> **What the task asks**
Would you output each record exactly as it stands?

> **Data for review**
○ ○ ○ ○

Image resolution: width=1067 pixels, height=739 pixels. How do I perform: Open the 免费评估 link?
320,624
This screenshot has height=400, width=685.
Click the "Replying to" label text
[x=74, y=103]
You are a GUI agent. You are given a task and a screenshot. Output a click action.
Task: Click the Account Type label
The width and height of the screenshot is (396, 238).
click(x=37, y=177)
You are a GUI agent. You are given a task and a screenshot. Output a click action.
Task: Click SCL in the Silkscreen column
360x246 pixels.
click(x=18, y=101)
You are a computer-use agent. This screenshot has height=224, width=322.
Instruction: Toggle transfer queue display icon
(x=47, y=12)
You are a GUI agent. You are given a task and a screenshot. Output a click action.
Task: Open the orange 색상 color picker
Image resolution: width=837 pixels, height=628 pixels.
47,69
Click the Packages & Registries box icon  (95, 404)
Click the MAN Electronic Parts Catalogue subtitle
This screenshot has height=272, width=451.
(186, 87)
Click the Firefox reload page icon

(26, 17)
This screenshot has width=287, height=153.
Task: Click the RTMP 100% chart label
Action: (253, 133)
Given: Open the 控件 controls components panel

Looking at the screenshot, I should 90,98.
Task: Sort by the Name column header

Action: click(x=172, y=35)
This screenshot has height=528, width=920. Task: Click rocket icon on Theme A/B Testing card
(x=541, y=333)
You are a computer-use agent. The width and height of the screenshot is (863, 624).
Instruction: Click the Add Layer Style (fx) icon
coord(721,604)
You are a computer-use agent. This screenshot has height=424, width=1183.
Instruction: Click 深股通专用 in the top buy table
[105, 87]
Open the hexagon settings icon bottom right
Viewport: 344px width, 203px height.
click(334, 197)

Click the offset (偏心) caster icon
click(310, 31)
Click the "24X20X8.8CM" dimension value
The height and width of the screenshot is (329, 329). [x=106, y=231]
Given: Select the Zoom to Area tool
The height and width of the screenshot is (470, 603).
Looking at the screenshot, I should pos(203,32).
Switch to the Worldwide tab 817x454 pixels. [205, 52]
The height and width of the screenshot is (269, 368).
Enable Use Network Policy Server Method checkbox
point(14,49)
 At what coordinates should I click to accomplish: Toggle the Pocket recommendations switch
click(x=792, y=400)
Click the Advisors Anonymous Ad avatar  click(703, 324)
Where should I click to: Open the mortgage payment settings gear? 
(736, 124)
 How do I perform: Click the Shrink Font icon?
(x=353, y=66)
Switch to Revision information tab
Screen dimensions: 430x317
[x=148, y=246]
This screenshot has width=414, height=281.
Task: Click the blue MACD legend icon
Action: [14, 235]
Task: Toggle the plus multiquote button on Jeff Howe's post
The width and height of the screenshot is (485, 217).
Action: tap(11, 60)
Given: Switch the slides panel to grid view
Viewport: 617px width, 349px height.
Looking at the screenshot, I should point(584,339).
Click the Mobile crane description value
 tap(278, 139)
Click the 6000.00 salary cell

○ ○ ○ ○

> **Result**
Image resolution: width=1067 pixels, height=739 pixels. How do I perform: Open the 免费评估 link?
320,624
This screenshot has height=400, width=685.
Click the "Replying to" label text
[x=74, y=103]
You are a GUI agent. You are given a task and a screenshot. Output a click action.
Task: Click the Account Type label
The width and height of the screenshot is (396, 238).
click(x=37, y=177)
You are a GUI agent. You are given a task and a screenshot. Output a click action.
Task: Click SCL in the Silkscreen column
360x246 pixels.
click(x=18, y=101)
You are a computer-use agent. This screenshot has height=224, width=322.
Instruction: Toggle transfer queue display icon
(x=47, y=12)
You are a GUI agent. You are given a task and a screenshot. Output a click action.
Task: Open the orange 색상 color picker
Image resolution: width=837 pixels, height=628 pixels.
47,69
Click the Packages & Registries box icon  (95, 404)
Click the MAN Electronic Parts Catalogue subtitle
This screenshot has height=272, width=451.
(186, 87)
Click the Firefox reload page icon

(26, 17)
This screenshot has width=287, height=153.
Task: Click the RTMP 100% chart label
Action: (253, 133)
Given: Open the 控件 controls components panel

Looking at the screenshot, I should 90,98.
Task: Sort by the Name column header

Action: click(x=172, y=35)
This screenshot has height=528, width=920. Task: Click rocket icon on Theme A/B Testing card
(x=541, y=333)
You are a computer-use agent. The width and height of the screenshot is (863, 624).
Instruction: Click the Add Layer Style (fx) icon
coord(721,604)
You are a computer-use agent. This screenshot has height=424, width=1183.
Instruction: Click 深股通专用 in the top buy table
[105, 87]
Open the hexagon settings icon bottom right
Viewport: 344px width, 203px height.
click(334, 197)

Click the offset (偏心) caster icon
click(310, 31)
Click the "24X20X8.8CM" dimension value
The height and width of the screenshot is (329, 329). [x=106, y=231]
Given: Select the Zoom to Area tool
The height and width of the screenshot is (470, 603).
Looking at the screenshot, I should pos(203,32).
Switch to the Worldwide tab 817x454 pixels. [205, 52]
The height and width of the screenshot is (269, 368).
Enable Use Network Policy Server Method checkbox
point(14,49)
 At what coordinates should I click to accomplish: Toggle the Pocket recommendations switch
click(x=792, y=400)
Click the Advisors Anonymous Ad avatar  click(703, 324)
Where should I click to: Open the mortgage payment settings gear? 
(736, 124)
 How do I perform: Click the Shrink Font icon?
(x=353, y=66)
Switch to Revision information tab
Screen dimensions: 430x317
[x=148, y=246]
This screenshot has width=414, height=281.
Task: Click the blue MACD legend icon
Action: [14, 235]
Task: Toggle the plus multiquote button on Jeff Howe's post
The width and height of the screenshot is (485, 217).
Action: tap(11, 60)
Given: Switch the slides panel to grid view
Viewport: 617px width, 349px height.
Looking at the screenshot, I should point(584,339).
Click the Mobile crane description value
 tap(278, 139)
Click the 6000.00 salary cell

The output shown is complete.